Tanto che per pungere deve ricorrere al passato chè 'Sacred Love', l'ultimo suo nato, è assolutamente noioso salvo 'Whenever I Say Your Name', duetto superlusso con l'ottima corista Joy Rose, omaggiata alla fine dal baciamano dell'ammirato, non solo lui, Sting. 'Send Your Love', 'Synchronicity II', 'Inside', 'Dead Man's Rope', 'We'll Be Together', 'I Was Brought To Senses', 'This War', 'Fragile', sempre immenso inno alla libertà contro ogni sopruso, 'Fields of Gold', 'Sacred Love', 'Englishman in New York', su Quintin Crisp, inglese e omosessuale, per le sue scelte sessuali perseguitato in patria, cantata a gran voce dai presenti e zenith dello show.

Naturalmente con 'Roxanne', la più dolce prostituta rock e uno degli inni dei Police, chiamata a gran voce dalle moltitudini innamorate (di lei e Sting) ma irrimediabilmente rallentata, stravolta in peggio. Chiude, per scherzo, con 'Never Coming Home'. Per ricomparire e riscattarsi con l'arabeggiante, arrembante 'Desert Rose', 'If I Ever Lose My Faith In You' e 'Every Breath You Take', bis veloci, ottimamente costruiti ed eseguiti che accrescono il rimpianto per quanti respiri e brividi e scosse Sting non ci ha dato. Lo sa. Torna. E' 'A Thousand Years', con cui chiude.

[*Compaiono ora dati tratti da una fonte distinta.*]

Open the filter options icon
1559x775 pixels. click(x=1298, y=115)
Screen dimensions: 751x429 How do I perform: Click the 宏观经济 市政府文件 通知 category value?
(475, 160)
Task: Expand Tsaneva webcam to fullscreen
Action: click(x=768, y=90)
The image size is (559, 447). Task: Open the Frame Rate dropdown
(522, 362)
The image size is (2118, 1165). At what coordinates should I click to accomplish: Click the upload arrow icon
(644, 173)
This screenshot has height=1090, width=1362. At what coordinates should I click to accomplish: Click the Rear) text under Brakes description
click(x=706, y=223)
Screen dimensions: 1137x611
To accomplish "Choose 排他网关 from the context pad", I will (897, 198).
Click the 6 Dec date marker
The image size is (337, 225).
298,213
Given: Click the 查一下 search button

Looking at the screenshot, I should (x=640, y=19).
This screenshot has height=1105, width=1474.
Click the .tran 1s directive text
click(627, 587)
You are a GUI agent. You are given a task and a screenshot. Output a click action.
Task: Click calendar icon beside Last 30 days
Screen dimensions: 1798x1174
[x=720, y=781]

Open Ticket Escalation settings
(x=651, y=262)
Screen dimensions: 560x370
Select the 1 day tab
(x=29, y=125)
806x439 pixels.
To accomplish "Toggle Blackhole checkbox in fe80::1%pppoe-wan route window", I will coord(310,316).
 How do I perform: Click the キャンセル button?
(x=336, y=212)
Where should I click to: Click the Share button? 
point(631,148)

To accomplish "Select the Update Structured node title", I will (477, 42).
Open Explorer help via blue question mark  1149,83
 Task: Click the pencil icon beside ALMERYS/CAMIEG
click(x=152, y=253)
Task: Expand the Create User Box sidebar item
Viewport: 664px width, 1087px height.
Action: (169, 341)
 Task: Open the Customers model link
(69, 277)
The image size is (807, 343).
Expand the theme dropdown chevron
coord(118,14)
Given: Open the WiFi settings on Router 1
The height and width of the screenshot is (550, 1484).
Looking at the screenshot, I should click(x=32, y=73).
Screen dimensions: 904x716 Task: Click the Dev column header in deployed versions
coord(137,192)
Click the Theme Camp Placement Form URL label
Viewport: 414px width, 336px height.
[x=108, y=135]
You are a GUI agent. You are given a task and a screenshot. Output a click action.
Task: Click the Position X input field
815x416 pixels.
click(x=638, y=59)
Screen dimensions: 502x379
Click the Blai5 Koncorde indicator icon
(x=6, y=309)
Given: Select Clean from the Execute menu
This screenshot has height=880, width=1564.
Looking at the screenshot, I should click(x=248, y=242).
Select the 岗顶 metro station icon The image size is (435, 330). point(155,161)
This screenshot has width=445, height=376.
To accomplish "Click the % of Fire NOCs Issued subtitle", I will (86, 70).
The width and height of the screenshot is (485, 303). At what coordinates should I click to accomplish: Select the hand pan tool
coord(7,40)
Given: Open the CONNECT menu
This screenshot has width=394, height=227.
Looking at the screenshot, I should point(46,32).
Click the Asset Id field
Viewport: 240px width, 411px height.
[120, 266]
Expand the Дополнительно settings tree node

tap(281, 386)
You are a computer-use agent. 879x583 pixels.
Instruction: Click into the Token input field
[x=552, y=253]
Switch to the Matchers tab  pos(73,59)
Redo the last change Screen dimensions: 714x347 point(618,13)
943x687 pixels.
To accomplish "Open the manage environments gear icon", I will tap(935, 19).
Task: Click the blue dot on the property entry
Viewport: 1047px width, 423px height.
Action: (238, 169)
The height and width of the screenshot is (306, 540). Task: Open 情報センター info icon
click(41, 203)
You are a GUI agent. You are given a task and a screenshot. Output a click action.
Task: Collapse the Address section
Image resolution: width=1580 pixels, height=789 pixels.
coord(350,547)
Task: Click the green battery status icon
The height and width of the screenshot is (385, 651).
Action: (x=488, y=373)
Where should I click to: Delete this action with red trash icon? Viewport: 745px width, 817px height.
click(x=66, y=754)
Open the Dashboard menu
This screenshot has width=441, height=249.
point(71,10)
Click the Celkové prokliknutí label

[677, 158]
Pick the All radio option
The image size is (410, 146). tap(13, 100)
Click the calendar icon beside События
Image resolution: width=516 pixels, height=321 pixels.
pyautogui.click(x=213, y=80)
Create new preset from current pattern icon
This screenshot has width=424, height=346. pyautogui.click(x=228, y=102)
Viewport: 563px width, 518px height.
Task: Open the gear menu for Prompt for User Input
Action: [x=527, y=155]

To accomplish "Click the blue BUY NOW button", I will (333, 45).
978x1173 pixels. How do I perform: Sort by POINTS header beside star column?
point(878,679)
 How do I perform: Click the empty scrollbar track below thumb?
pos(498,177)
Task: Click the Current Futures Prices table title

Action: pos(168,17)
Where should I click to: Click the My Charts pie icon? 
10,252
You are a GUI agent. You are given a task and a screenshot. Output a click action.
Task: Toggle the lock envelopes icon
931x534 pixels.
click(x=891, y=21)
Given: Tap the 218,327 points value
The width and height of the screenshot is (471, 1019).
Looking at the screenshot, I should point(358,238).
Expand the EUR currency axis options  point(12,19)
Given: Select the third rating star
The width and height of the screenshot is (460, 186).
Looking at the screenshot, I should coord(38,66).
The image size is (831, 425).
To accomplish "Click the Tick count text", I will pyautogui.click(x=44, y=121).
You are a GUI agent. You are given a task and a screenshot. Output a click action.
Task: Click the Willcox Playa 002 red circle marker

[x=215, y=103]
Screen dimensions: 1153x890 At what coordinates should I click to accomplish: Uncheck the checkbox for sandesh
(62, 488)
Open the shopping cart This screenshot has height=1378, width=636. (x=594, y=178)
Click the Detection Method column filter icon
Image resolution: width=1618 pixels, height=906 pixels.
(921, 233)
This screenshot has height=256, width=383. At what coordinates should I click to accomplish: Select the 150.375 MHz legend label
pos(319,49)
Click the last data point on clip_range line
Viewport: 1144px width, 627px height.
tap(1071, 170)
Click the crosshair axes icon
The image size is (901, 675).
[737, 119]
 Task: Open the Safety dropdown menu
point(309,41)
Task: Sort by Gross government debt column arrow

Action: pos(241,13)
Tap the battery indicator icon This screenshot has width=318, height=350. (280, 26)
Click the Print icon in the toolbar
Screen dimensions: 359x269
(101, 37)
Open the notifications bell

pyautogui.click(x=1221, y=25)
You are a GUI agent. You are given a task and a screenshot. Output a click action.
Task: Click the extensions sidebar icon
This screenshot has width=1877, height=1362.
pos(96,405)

Bilancio di concerto e giornata? Buona l'idea, dello show, pessima la realizzazione. Come lo scorso anno il cast è stato assemblato al grido di ''avanti c'è posto'', l'uscita in scena ha umiliato Wainwright e la Vega, non parliamo dei Veils sul palco verso le 24 per suonare mentre sciamava la folla, Sting troppo svogliato. A questo punto non sarebbe il caso di proporre meno appuntamenti panem et circenses , magari farli pagare il giusto innalzandone, al contempo, la qualità? Realizzare così, davvero, eventi unici, come Roma nostra, non abbuffate, ammucchiate gratuite quanto sfilacciate, sonnacchiose, superflue.